Anlayışla hoş görebilmek, şükür ederek israf etmemek, kanaat ederek elimizdekinin değerini bilebilmek…
Büyüklerimiz ne güzel der “İşten artmaz, dişten artar” diyerek tefekkür edip hakikatlice düşününce aslında tutumlu olmak, sade ve mütevazı yaşamak da işte çalışmak kadar önemlidir. Bir hesaplasak kuaför, kıyafet, mağaza harcamaları ile dışarıda yemek derken ne kadar fazla harcama yaptığımızı… “Nasıl olsa kredi kartı var” deyip taksitle neler almışız onca abartılı şeyi? Hele de sigara içiyorsak ev kirası gibi her ay ödeme yaptığınızı düşünün. Şimdi en azından virüs tedbirleri kapsamında sigara içilmesi de azaldı. Böylelikle sigarayı bırakmayanlar da umarım artık hiç içmezler. Aramızda kalsın, ben de astım hastası olunca sigara içmeyi bırakmıştım.
İşte şimdi evimize, ailemize sığınıp karantinaya çekildiğimiz bugünlerde bir anlamda içsel muhasebenin de vakti gelmiş olsun. Göreceksiniz ki ne büyük israflar yapmışız. Her şerde bir hayır arayacağız. Afra tafra istemem, anlaştık mı?
Dua almak için de fırsatlar hasıl oldu.

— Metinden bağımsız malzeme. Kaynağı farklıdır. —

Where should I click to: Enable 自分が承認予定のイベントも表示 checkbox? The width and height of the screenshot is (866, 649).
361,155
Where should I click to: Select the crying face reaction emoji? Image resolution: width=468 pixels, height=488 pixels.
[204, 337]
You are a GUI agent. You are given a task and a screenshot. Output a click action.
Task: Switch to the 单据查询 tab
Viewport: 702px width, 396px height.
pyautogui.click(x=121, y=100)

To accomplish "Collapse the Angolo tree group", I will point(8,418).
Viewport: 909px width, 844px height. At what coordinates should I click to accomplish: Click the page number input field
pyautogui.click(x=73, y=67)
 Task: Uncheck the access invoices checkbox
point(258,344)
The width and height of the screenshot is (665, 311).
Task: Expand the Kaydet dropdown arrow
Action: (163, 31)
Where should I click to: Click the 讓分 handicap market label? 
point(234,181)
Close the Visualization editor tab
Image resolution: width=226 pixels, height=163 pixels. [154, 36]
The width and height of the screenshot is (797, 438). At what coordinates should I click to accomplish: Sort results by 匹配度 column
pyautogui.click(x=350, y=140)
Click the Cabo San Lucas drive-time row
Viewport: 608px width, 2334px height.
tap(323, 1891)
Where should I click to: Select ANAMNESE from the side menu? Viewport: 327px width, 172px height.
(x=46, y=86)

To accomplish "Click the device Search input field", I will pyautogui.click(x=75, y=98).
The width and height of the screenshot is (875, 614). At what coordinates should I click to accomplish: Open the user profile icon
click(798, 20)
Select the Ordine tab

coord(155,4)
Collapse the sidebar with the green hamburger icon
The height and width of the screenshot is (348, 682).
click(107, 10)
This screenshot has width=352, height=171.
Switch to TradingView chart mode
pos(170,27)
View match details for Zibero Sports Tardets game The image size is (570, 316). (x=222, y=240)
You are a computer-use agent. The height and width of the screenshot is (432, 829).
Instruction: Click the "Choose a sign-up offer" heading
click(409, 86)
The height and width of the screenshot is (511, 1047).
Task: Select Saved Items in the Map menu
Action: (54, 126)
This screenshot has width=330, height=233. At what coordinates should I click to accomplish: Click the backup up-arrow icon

Komşu teyzelerin çöpünü dökmek, alışverişe giderken onların da ihtiyaçlarını alıp yardımcı olmak, manevi olarak huzur veriyor. İnsan olmayı başarabilmek de bu yardımlaşmalarda bulunmakla mümkün.
Kuran-ı Kerim’de İnsan Suresi’nin 8. ayetine bayılıyorum. Size de söyleyeyim, siz de bayılın: “İhtiyaçları olduğu halde elindeki imkanları yoksulla, yetimle, hükümlü ile paylaşırlar.” Bu ayete uygun yaşamak; mümin olmanın ve gerçek anlamda Müslüman olmanın gereğidir. Farz edelim ki dine iman etmiyoruz. Olsun, yine de iyi insan olmak için, gönülleri fethetmek için böylesi paylaşımlarda bulunmak da içsel yolculuğumuzda huzur köprüleri inşa eder.
Huzur, ne tatlı bir kelimedir. Efendim, haftada iki gün salı ve perşembe sizin ile kalben buluşmanın derin huzurunu yaşıyorum. Bir nebze de olsa sizi bulunduğunuz ortamdan ruhen çıkarıp fikren seyahatler yaptırabiliyorsam, bakış açılarınıza zenginlik kazandırabiliyorsam bahtiyarım. Lütfen sevginizi, ümidinizi, sabrınızı her zaman koruyun.
Siz de elinizden geldiğince hizmetkar olunuz ki bir yerlerde gönülleri yaslı, gözleri yaşlı kalmasın. Hangi inançtan, siyasi partiden ya da ideolojiden olursa olsun insan ayırt etmeden birbirimize destek olup yardımda bulunalım.
Niyetimiz iyi olursa hiç şüphesiz azımız çok, bereketimiz bol olur. Bereketin büyüklerimizin, yaşlılarımızın duasını almakta olduğunu bizzat yaşayan bir kardeşiniz olarak böylesi bir paylaşımı, insan ayrımı yapmadan yardımlaşabilmeyi size de tavsiye ediyorum.